Comparative efficiency of microbial fuel cells and electrocoagulation for the treatment of iron-rich acid mine drainage

•The removal of iron from synthetic Fe-rich mine drainage was investigated.•Microbial fuel cells (MFC) allowed more than 99.9% of Fe removal (final pH of 7.7).•Electrocoagulation using Fe electrodes efficiently removed Fe (>94%) after 60 min.•MFC is more efficient than electrocoagulation to treat Fe-rich acid mine drainage.•MFC is more expensive and longer than electrocoagulation, reducing its application. The present study compares the efficiency of microbial fuel cells (MFCs) and electrocoagulation (EC) for pH increase and Fe removal from Fe-rich acid mine drainage (AMD). The experiments were carried out in batch reactors, using synthetic AMD with initial pH 2.4–2.5 and Fe initial concentration around 500 mg/L. In MFCs, a two-chamber configuration was used (with bioanode using sewage sludge as inoculum, 200–1000 mg/L of sodium acetate as substrate in the anolyte, and AMD as catholyte), separated by an anion exchange membrane (AMI7001). For EC testing, the performance of different electrode materials (Fe and Al), reaction times (15–90 min) and current intensities (100–500 mA) was evaluated. Results showed that MFCs presented the highest efficiency (final pH of 7.7–7.8 and Fe removal >99.9%) at an acetate concentration of 1000 mg/L and corresponding power density between 2 and 20 W/m3. Overall, EC showed the best efficiency with Fe electrodes, at 500 mA and 60 min, yielding a final pH 7.3–7.4 and >94% Fe removal.

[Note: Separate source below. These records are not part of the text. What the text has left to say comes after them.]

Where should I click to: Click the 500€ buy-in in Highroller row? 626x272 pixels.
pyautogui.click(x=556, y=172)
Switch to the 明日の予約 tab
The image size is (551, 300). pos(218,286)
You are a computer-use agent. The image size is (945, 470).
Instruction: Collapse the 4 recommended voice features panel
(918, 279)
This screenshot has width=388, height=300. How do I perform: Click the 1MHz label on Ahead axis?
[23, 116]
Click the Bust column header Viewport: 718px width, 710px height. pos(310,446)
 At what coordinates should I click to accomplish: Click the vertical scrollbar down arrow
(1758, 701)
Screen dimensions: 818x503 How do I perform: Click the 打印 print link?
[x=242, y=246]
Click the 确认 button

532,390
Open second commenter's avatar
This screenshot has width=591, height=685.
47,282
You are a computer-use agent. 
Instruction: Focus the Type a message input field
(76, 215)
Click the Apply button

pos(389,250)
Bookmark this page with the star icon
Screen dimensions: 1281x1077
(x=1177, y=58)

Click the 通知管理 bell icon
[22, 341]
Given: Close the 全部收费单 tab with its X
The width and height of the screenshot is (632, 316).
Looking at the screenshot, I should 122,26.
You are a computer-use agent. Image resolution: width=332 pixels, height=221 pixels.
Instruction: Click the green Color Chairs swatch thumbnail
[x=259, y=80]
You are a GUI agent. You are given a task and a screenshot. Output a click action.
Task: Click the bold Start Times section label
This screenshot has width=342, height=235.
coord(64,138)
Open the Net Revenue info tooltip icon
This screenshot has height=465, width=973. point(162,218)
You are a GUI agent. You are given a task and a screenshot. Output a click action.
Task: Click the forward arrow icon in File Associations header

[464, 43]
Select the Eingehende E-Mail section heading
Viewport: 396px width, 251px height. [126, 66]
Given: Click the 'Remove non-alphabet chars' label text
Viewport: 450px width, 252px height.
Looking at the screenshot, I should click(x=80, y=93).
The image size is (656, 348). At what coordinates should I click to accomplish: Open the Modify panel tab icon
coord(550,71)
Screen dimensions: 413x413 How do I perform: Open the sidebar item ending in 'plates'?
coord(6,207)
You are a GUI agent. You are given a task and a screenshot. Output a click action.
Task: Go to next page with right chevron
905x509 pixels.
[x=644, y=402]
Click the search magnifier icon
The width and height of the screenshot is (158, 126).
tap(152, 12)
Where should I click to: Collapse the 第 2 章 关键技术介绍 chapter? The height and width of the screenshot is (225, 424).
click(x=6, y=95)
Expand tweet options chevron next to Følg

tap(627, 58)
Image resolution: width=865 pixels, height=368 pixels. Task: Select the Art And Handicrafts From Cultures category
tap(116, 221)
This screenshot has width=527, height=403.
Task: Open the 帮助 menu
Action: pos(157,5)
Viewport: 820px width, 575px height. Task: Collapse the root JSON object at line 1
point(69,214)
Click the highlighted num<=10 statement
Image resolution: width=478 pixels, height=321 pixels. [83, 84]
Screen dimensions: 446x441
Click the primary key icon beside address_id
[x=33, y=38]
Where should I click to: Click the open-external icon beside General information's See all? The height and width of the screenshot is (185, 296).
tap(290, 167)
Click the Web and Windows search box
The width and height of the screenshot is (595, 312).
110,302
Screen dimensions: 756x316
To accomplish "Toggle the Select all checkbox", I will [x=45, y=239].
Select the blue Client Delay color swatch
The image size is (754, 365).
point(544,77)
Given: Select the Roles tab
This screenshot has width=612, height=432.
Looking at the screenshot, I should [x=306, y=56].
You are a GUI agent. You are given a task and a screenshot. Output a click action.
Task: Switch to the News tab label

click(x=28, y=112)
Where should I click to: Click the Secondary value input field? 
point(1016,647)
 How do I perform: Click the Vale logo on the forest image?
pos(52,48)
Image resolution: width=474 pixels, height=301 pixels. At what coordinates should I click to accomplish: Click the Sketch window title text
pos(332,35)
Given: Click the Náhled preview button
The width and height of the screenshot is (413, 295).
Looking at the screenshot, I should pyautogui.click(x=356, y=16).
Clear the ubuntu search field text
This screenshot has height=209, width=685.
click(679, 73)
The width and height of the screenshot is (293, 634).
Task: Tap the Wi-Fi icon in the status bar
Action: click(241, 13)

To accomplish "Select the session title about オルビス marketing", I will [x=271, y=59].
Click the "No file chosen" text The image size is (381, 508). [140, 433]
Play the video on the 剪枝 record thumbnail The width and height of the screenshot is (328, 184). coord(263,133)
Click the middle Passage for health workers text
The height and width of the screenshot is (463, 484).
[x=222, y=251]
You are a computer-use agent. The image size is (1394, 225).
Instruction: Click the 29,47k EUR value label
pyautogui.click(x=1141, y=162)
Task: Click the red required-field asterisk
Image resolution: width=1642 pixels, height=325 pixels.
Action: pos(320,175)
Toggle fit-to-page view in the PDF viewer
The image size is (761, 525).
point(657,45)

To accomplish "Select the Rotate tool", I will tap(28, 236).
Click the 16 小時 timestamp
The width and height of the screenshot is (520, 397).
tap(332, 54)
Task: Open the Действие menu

Thus, both processes seemed to have similar efficiency for the treatment of Fe-rich AMD. However, MFC was found to be about 12 folds more expensive, mostly due to the costs associated to chemical reagents and to membrane replacement after fouling. Finally, the treatment of AMD by MFCs was significantly longer than by EC (days for MFCs vs minutes for EC).